Moderate Dissident Group Convenes Congress
By Patricia Grogg
HAVANA, Sep 10 (IPS) - A moderate dissident group in Cuba that aspires
to become a "political majority" in the future announced Thursday that
it would hold a congress in 2010.
The social democratic group, Arco Progresista (AP), says 150 to 200
delegates from around the country will take part in the congress.
The aim is for 12 months of preparations to culminate in September 2010
in two days of "strategic" debates and the election of a board of AP
leaders.
In the past, similar initiatives have been squelched by Cuba's communist
government, which considers all dissidents "mercenaries" in the service
of the hostile U.S. policy towards Cuba. But the organisers of next
year's congress believe that conditions have improved.
"We are facing new circumstances, both within and outside the country,
which create better conditions for a climate of tolerance, especially
with regard to an approach like ours, which is progressive," AP
spokesman Manuel Cuesta Morúa told IPS, after making the announcement to
the press.
AP, which started out as a coalition of social democratic groups,
declared itself a political party in July 2008 as a result of the
merging of the Corriente Socialista Democrática Cubana (Cuban Democratic
Socialist Current), the Coordinadora Socialdemócrata de Cuba (Cuban
Social Democratic Coordinator, in exile), the Partido del Pueblo
(People's Party), the Movimiento Juvenil Socialdemócrata (Social
Democratic Youth Movement), the Proyecto de Estudios de la Mujer
(Women's Studies Project), Cambio Tranquilo (citizen network for
peaceful change), and the "Diego Vicente Tejera" Centro de Estudios
(Studies Centre).
"We represent an option and a voice…a social minority that wants to
become a political majority," said Cuesta Morúa.

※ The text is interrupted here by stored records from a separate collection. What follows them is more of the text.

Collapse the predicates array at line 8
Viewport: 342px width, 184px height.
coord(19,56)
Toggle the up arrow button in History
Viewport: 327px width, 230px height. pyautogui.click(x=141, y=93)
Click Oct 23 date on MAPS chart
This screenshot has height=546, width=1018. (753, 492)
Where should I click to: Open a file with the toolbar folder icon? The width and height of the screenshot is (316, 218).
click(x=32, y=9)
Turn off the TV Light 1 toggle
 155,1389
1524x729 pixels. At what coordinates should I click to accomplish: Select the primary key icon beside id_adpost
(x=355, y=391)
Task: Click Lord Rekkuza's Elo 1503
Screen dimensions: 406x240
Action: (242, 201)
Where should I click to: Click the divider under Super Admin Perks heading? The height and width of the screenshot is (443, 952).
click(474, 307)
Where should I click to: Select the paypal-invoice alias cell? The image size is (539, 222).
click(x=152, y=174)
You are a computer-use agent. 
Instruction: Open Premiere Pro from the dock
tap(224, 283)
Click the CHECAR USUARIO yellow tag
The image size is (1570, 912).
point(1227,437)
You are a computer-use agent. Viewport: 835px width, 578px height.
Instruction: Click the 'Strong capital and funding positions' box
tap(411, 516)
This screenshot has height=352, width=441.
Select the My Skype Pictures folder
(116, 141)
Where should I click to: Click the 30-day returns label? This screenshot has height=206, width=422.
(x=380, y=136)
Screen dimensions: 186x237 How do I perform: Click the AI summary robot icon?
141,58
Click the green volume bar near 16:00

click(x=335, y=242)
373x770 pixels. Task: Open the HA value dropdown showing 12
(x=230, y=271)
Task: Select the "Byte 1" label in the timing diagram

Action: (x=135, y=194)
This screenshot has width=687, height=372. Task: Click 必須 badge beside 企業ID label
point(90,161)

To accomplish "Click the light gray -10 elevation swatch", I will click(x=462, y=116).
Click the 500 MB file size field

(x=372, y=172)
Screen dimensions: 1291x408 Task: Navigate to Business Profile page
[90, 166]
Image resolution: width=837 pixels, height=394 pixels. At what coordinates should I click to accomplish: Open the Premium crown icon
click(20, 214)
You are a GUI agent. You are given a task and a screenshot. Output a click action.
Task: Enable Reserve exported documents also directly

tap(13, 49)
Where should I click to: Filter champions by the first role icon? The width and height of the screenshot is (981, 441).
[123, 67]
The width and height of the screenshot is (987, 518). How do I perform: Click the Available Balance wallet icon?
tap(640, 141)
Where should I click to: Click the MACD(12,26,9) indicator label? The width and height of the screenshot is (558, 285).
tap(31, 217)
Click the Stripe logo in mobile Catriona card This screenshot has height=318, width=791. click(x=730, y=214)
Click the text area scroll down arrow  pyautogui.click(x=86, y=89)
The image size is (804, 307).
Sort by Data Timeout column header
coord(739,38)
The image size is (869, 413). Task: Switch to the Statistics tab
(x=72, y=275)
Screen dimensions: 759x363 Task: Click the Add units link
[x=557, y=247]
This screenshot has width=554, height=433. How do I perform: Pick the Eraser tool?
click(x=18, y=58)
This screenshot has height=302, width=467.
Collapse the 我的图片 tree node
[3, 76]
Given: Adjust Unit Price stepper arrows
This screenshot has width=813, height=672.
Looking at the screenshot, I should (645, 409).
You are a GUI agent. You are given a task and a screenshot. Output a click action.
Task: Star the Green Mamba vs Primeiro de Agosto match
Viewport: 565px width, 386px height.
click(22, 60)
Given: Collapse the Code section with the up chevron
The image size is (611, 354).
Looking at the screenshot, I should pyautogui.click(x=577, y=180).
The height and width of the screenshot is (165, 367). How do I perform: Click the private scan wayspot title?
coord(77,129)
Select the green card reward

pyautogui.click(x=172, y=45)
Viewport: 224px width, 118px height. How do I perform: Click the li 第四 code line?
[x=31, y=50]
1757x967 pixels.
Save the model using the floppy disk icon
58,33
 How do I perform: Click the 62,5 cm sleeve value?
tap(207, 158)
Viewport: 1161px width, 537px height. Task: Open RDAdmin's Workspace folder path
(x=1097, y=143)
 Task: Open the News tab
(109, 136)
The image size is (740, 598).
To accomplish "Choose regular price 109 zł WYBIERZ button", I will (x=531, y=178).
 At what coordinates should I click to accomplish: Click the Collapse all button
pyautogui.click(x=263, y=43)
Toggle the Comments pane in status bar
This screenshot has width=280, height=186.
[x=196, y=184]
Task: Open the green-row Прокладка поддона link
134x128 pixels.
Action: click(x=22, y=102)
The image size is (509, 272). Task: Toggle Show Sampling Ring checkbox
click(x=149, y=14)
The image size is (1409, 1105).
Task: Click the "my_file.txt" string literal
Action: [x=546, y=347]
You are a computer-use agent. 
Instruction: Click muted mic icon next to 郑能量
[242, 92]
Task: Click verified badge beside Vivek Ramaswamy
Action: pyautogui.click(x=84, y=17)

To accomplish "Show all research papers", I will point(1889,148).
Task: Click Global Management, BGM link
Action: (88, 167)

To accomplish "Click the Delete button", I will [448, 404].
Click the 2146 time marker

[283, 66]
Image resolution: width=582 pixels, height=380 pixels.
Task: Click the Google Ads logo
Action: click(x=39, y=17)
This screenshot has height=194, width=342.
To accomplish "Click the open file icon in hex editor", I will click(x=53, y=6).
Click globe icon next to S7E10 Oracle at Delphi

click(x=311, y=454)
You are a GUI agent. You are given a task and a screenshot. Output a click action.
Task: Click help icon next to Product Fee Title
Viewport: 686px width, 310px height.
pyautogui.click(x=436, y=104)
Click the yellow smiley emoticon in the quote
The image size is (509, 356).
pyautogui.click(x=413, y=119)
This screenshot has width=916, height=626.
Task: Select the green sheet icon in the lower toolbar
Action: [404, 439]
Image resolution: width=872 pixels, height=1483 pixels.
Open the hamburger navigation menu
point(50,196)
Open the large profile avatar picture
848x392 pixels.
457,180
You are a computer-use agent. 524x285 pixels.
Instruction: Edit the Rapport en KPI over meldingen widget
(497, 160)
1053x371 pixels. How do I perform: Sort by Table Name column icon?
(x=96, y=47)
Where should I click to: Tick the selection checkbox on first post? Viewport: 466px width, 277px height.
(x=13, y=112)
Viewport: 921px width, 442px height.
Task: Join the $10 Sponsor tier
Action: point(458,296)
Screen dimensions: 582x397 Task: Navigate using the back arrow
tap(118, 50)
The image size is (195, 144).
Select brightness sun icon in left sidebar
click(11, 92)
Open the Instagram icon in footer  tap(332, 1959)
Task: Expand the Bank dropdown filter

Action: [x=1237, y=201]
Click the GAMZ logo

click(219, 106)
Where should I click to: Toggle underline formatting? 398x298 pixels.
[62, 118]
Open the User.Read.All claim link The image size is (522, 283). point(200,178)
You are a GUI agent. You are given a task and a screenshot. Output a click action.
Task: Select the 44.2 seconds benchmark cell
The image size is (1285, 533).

According to the documents handed out to the press, the "first AP
congress" will focus on "the Cuban crisis with a strategic approach that
is fundamental for the future: the social, cultural and political
institutionalisation of social democracy in Cuba."
With that aim, the plan is to push, through the year-long preparations
that began this week, for "social insertion" in municipalities and
communities, to convene experts to "propose directions for the new
country," and to design "the necessary and possible options" for social
democracy.
AP plans to "gradually open" offices at the municipal level for people
who identify with the social democratic alternative to register as members.
"For a long time we have set forth an ideological position in the name
of citizens who do not even know us, who do not know what possible
identities they might have, politically speaking," says the document,
which introduces a series of questions to be included in a survey that
the group hopes to carry out.
The questionnaire asks whether or not the respondent is familiar with
the AP, and asks respondents to provide a three-word definition of
"democratic socialism," name one difference between "social democrat"
and "communist," and list three basic "political aspirations" for Cuba.
"We are launching a process that we call the Arco Progresista
(Progressive Arc) in the streets, which means we will ask citizens to
identify a direction and option for Cuba," said Cuesta Morúa, who added
that "a sound country cannot be built without its citizens."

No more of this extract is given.